The three-room apartment in which we lived does not deserve attention, situated on the first floor in a building seven storeys high, it housed at any given time no fewer than four, and no more than six of us. We shared mismatched chairs, a table, and little else. Four children, we shared one room and two beds. The boys bundled chaotically into one bed, a habit so ingrained that I still dislike sleeping alone. One apartment among many, our home was no different and no more decrepit than our immediate neighbours on either side. One mystery occurs to me now, which has not occurred to me before. At the start of the war, upon its declaration, the city lost about one third of its inhabitants, who took with them what they could manage and headed for the mountains or the sea and abandoned their homes. We did not take over these empty properties, then or later. Even at the start of the bombardment, when war came to our doorstep, we remained, as did the others, in the places allotted to us. Even in their absence we afforded respect to people who had abandoned us.
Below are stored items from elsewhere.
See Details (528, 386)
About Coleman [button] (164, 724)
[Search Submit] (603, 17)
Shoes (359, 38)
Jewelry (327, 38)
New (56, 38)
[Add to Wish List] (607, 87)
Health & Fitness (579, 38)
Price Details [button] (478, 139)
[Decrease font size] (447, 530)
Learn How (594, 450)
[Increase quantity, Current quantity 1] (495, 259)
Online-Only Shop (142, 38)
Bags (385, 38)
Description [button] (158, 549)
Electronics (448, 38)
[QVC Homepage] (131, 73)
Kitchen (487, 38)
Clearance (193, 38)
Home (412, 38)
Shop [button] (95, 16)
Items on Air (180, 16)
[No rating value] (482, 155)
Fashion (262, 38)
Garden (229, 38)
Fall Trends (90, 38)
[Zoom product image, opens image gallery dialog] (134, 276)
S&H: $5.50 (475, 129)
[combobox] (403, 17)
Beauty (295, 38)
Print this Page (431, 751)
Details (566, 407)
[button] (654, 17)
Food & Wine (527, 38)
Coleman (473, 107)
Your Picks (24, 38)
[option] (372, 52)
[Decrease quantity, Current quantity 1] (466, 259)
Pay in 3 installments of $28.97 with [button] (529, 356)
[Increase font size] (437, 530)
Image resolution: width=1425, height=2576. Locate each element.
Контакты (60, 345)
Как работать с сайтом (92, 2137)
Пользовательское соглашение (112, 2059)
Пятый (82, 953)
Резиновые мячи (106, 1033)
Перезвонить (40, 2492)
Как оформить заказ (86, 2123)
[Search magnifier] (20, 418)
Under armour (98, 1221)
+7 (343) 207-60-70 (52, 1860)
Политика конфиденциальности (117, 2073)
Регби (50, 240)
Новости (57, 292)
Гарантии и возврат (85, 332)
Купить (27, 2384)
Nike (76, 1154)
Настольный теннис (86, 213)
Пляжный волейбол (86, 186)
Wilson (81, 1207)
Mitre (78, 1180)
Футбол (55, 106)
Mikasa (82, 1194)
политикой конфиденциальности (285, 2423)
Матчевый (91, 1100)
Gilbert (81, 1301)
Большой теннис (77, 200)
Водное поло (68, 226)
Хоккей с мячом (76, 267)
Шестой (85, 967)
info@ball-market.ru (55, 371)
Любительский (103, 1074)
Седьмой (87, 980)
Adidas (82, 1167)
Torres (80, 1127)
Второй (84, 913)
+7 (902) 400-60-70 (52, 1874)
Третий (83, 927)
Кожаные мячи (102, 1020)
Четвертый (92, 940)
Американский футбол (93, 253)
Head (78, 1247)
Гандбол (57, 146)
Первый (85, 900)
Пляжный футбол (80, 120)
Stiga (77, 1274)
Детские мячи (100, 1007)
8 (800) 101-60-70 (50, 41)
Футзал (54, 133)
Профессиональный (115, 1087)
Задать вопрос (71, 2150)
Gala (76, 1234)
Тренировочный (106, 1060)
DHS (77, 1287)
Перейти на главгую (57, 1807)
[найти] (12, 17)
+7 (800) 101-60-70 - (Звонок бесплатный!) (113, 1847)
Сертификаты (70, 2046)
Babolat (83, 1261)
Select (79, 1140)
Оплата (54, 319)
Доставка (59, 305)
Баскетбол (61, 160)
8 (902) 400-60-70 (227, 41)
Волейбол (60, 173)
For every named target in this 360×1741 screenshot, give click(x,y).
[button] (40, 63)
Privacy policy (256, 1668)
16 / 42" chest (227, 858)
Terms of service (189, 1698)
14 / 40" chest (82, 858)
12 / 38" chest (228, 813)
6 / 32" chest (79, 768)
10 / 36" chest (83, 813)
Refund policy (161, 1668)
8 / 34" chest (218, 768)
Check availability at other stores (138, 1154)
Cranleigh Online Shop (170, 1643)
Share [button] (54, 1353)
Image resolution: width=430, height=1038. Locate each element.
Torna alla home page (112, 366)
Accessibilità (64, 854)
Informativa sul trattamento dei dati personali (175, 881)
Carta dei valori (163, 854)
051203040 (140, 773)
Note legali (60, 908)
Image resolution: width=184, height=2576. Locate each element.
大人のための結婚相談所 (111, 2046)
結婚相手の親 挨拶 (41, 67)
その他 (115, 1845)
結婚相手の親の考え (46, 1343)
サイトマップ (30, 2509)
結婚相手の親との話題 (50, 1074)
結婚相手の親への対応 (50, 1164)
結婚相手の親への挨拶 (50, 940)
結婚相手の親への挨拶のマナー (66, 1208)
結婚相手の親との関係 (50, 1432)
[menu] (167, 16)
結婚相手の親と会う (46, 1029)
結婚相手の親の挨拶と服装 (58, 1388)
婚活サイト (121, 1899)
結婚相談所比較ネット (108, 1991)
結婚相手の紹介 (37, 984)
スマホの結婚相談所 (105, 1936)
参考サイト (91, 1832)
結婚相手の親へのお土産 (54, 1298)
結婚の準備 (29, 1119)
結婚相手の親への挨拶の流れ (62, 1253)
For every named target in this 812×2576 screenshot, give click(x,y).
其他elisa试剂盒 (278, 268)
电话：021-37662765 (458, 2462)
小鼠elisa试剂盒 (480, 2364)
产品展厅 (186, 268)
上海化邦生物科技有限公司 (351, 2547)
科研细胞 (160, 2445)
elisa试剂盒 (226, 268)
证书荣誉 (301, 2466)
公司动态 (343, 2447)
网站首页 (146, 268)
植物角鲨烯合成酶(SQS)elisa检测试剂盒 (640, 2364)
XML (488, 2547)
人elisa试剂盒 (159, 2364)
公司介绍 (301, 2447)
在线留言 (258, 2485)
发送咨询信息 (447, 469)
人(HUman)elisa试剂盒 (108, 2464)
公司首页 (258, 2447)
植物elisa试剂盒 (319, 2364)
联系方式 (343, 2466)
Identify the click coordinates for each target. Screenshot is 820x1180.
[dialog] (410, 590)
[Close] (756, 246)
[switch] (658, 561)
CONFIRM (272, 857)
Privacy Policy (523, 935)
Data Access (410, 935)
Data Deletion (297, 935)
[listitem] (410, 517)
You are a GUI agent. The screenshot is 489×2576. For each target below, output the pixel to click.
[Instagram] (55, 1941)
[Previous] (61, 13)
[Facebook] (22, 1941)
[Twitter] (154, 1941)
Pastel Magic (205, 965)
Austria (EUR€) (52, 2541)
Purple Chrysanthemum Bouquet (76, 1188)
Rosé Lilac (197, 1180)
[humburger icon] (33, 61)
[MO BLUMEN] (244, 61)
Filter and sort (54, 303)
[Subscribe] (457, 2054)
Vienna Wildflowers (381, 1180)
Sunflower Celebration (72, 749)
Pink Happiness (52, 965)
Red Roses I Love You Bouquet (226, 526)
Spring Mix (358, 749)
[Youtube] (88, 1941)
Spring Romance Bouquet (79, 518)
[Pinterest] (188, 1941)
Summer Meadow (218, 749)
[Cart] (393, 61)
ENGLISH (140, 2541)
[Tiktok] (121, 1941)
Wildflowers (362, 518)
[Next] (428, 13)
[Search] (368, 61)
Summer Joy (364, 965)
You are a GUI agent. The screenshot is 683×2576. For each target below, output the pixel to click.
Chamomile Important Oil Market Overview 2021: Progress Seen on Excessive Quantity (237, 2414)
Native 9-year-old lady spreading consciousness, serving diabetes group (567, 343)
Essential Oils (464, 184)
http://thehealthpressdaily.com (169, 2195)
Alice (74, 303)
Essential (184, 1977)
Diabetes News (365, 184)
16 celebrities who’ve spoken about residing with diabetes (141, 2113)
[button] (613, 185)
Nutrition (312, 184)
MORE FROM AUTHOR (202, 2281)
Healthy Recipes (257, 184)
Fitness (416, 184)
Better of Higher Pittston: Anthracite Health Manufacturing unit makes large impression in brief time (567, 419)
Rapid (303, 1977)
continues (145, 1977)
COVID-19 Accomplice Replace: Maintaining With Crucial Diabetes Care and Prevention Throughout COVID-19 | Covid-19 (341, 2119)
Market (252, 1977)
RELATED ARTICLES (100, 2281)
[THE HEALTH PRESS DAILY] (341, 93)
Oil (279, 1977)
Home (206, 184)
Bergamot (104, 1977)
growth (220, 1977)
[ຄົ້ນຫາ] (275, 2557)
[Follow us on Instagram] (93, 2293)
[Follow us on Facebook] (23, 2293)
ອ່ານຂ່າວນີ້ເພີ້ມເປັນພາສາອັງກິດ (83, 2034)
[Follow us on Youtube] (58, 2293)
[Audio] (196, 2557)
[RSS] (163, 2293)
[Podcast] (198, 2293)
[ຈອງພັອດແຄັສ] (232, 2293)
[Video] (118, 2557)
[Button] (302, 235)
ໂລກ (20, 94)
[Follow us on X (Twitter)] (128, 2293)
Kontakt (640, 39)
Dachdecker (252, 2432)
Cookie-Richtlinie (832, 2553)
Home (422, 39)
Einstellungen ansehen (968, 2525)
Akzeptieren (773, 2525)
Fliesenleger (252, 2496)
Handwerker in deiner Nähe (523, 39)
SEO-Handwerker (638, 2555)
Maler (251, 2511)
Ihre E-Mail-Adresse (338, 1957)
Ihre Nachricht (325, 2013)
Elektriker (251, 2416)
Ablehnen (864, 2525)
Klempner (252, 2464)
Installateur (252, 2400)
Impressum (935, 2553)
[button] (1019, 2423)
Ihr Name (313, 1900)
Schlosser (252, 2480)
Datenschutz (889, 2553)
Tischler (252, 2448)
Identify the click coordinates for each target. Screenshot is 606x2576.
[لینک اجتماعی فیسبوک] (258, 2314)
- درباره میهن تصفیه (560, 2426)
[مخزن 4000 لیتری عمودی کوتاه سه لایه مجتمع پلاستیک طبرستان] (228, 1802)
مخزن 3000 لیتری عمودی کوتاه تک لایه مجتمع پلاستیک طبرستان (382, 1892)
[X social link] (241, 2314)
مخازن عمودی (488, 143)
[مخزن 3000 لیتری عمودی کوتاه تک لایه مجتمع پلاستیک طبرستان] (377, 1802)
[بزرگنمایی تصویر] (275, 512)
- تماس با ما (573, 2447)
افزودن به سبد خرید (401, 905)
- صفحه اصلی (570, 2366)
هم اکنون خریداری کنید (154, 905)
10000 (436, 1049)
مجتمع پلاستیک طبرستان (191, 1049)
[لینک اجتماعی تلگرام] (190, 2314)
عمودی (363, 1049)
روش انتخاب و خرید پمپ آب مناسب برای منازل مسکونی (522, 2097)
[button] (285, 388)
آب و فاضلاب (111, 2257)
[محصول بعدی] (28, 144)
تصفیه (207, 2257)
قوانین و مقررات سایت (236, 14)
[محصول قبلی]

It is possible that the building dictated this. There would have been little use us occupying the other apartments. The professors, lawyers, doctors, clerks, the city officials and shop owners had their own entrances, their own stairwells. The tradesmen and labourers, along with those who could not find work, entered through the stairwells opening onto the inner courtyards. So that the building, as with many of the buildings in the city – and I think, in other cities, although I have not travelled much – folded about a core courtyard and kept separate the wealthy and the poor. In other countries these palazzi are known by their more proper names as
tenements
or
slums
, although, I believe, in other countries, they do not house the same variety of people. Opposite these apartments, as I have said, on the other side of the road, and therefore in the country, lay a vineyard, and more immediately a line of stone sheds, a place first for animals or produce, for olives and walnuts, for the safe storage of harvest, some of which were later adapted into workshops in which the goods brought from the fields were prepared. During the worst of the bombardment we temporarily fled the palazzi – taller, and easier targets for the mortars and bombs – and hid in the farm sheds. Although I spent much of my childhood in these buildings, either hiding or playing, I remember very little about the place, except how the musk of animals permanently coloured the air. The city, at this time, took on its own smell, of cooked and rotten meat, of the flesh of the dead.